### DATASET RECORDS
———

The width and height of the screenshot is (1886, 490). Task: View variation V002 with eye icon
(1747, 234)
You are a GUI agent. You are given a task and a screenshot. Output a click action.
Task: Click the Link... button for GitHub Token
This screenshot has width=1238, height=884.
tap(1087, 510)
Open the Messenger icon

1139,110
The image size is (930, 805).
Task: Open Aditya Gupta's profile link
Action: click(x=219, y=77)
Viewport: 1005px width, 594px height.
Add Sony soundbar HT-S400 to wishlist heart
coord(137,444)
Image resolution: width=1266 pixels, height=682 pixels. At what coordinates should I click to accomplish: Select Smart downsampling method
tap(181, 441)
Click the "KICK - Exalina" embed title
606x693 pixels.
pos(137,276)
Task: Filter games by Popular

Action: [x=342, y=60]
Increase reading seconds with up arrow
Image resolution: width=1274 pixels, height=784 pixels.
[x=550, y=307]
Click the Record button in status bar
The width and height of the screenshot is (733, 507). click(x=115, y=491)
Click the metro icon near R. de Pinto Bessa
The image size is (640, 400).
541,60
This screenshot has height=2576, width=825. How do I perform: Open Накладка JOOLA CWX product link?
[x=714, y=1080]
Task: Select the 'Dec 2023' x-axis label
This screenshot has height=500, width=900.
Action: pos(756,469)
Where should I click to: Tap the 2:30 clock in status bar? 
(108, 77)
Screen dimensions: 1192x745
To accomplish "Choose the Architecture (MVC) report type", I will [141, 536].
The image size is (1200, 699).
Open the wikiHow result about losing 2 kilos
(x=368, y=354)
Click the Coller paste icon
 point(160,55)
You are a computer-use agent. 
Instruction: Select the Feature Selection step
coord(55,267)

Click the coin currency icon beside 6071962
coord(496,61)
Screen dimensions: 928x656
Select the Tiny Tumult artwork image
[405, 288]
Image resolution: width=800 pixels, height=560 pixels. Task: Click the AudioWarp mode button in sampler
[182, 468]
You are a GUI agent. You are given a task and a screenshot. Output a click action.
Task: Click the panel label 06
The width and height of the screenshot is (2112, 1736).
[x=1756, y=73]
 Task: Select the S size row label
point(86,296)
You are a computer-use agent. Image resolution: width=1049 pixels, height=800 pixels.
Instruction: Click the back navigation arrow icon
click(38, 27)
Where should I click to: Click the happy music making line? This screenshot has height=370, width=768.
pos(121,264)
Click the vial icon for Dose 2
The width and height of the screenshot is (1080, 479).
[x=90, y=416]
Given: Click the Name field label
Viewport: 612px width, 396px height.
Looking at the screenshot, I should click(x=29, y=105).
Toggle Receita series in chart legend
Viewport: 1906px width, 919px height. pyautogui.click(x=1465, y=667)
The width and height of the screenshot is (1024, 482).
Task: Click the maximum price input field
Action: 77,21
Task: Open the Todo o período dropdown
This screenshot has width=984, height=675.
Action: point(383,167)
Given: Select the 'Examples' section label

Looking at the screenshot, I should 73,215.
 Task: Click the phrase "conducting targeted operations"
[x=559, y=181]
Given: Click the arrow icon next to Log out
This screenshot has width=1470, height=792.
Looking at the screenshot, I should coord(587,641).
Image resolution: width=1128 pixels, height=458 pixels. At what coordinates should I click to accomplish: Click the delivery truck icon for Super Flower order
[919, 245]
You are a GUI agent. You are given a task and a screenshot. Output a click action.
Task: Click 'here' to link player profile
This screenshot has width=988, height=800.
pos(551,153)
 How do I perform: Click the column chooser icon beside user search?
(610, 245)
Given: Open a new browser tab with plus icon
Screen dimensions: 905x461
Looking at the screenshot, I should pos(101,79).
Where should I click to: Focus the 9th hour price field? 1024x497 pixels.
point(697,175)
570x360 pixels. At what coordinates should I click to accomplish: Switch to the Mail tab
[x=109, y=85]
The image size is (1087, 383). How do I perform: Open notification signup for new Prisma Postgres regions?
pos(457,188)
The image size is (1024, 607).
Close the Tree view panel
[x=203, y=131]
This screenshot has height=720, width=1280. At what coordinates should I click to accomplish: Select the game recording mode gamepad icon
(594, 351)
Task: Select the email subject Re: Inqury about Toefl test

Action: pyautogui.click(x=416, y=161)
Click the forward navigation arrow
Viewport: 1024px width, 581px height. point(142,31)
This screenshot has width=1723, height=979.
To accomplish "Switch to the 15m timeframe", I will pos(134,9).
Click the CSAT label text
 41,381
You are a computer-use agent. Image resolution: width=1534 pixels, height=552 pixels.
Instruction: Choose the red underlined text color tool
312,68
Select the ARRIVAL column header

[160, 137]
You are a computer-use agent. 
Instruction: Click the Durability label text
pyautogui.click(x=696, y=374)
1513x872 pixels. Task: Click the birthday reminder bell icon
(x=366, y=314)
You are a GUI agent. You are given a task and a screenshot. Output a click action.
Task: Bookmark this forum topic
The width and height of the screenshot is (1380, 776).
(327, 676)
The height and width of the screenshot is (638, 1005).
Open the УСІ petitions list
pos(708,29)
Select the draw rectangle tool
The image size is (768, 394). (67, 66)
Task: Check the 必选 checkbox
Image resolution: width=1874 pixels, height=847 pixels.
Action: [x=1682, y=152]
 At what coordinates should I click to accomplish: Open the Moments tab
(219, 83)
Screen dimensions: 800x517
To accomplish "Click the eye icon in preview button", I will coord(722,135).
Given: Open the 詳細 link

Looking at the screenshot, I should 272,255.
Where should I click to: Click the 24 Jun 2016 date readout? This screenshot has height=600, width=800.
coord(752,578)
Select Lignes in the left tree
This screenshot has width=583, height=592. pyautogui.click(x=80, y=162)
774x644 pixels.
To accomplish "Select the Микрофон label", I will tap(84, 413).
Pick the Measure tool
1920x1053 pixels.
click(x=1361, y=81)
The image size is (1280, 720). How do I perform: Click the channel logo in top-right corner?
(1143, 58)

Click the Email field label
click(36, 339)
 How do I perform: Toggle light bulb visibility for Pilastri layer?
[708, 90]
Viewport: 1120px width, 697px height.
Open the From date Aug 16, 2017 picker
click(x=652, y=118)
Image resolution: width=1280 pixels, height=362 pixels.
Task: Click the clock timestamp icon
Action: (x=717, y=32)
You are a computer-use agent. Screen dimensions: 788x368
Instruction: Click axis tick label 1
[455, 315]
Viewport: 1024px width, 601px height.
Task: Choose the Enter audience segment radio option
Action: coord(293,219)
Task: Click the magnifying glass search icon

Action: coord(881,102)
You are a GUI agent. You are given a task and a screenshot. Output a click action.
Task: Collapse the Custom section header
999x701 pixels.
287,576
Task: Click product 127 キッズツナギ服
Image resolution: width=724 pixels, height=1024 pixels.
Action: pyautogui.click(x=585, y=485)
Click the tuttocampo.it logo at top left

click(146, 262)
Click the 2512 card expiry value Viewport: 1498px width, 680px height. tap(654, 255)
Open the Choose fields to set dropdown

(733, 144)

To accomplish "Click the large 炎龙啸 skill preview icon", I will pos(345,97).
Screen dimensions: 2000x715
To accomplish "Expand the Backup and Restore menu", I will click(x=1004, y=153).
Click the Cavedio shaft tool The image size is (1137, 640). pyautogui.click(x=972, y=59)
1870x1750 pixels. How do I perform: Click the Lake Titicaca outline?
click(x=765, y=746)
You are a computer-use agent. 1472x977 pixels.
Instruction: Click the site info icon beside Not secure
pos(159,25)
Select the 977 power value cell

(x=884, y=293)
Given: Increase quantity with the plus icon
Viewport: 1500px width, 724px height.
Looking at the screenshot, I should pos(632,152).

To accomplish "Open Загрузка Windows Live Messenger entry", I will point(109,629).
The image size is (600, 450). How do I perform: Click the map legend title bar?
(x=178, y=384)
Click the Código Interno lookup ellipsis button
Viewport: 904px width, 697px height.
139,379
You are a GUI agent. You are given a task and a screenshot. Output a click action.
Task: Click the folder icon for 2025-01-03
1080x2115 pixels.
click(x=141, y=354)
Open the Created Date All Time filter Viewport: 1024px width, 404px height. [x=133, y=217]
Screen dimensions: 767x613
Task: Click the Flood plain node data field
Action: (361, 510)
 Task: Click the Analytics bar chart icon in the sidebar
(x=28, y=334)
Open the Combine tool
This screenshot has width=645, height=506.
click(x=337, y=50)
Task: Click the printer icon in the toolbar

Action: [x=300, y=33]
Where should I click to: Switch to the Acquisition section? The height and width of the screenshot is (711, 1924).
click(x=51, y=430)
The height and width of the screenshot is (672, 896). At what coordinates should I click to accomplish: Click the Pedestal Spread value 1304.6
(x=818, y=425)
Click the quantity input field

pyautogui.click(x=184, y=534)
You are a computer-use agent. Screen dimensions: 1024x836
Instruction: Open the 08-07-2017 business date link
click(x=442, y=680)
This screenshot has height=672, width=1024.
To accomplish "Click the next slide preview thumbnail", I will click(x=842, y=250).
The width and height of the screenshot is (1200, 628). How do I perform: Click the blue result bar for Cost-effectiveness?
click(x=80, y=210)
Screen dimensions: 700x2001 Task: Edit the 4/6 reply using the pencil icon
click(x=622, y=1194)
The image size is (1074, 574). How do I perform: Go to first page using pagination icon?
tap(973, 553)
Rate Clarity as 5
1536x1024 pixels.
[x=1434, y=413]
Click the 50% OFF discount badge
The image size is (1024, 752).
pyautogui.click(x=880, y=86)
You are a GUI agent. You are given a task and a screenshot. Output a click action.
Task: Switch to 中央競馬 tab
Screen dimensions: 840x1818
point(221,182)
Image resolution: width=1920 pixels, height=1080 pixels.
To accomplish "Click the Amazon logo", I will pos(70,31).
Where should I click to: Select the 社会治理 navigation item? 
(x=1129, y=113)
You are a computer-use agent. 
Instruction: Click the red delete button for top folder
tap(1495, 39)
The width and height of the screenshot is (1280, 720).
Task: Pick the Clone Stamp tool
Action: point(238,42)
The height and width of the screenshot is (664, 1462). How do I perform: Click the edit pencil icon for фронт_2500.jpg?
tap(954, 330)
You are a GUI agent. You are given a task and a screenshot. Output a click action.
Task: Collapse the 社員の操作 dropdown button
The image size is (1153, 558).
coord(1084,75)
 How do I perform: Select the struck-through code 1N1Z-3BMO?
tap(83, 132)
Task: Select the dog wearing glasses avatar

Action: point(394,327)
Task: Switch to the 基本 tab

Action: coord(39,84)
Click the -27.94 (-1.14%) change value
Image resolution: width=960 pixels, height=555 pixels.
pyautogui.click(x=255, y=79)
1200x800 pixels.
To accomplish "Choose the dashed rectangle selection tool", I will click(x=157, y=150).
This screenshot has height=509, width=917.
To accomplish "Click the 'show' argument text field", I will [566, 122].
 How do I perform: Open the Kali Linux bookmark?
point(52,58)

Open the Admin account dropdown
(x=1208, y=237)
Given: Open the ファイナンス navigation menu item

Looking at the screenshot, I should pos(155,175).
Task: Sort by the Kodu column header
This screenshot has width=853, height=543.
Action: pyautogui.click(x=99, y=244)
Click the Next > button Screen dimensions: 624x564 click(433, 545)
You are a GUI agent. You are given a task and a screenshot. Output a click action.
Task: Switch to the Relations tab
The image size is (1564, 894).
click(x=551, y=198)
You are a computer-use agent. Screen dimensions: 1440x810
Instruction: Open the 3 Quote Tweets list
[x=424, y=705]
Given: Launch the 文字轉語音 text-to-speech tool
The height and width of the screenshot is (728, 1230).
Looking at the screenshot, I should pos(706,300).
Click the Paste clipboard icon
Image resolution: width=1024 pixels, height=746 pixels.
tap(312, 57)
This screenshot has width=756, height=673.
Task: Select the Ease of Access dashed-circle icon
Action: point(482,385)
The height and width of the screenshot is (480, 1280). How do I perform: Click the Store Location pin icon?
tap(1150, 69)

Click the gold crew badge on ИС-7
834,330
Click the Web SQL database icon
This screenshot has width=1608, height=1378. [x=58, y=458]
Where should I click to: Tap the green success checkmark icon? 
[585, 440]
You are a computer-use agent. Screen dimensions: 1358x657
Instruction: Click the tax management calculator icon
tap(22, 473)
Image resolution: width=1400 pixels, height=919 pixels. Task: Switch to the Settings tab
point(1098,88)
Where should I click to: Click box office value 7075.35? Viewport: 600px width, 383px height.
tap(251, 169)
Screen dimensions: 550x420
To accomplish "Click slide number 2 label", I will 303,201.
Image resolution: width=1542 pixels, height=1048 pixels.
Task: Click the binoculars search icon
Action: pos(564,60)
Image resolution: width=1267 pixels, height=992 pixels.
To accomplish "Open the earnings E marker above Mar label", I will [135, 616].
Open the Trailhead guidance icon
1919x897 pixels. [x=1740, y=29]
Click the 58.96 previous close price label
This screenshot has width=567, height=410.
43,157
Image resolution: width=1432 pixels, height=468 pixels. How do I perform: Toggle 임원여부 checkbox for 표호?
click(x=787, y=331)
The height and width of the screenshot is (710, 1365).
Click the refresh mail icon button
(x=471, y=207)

———

The required output is every line above from the one with "Image resolution: width=800" down to the one with "The image size is (1024, 607).", restated word for word, ends included.

Image resolution: width=800 pixels, height=560 pixels. Task: Click the AudioWarp mode button in sampler
[182, 468]
You are a GUI agent. You are given a task and a screenshot. Output a click action.
Task: Click the panel label 06
The width and height of the screenshot is (2112, 1736).
[x=1756, y=73]
 Task: Select the S size row label
point(86,296)
You are a computer-use agent. Image resolution: width=1049 pixels, height=800 pixels.
Instruction: Click the back navigation arrow icon
click(38, 27)
Where should I click to: Click the happy music making line? This screenshot has height=370, width=768.
pos(121,264)
Click the vial icon for Dose 2
The width and height of the screenshot is (1080, 479).
[x=90, y=416]
Given: Click the Name field label
Viewport: 612px width, 396px height.
Looking at the screenshot, I should click(x=29, y=105).
Toggle Receita series in chart legend
Viewport: 1906px width, 919px height. pyautogui.click(x=1465, y=667)
The width and height of the screenshot is (1024, 482).
Task: Click the maximum price input field
Action: 77,21
Task: Open the Todo o período dropdown
This screenshot has width=984, height=675.
Action: point(383,167)
Given: Select the 'Examples' section label

Looking at the screenshot, I should 73,215.
 Task: Click the phrase "conducting targeted operations"
[x=559, y=181]
Given: Click the arrow icon next to Log out
This screenshot has width=1470, height=792.
Looking at the screenshot, I should coord(587,641).
Image resolution: width=1128 pixels, height=458 pixels. At what coordinates should I click to accomplish: Click the delivery truck icon for Super Flower order
[919, 245]
You are a GUI agent. You are given a task and a screenshot. Output a click action.
Task: Click 'here' to link player profile
This screenshot has width=988, height=800.
pos(551,153)
 How do I perform: Click the column chooser icon beside user search?
(610, 245)
Given: Open a new browser tab with plus icon
Screen dimensions: 905x461
Looking at the screenshot, I should pos(101,79).
Where should I click to: Focus the 9th hour price field? 1024x497 pixels.
point(697,175)
570x360 pixels. At what coordinates should I click to accomplish: Switch to the Mail tab
[x=109, y=85]
The image size is (1087, 383). How do I perform: Open notification signup for new Prisma Postgres regions?
pos(457,188)
The image size is (1024, 607).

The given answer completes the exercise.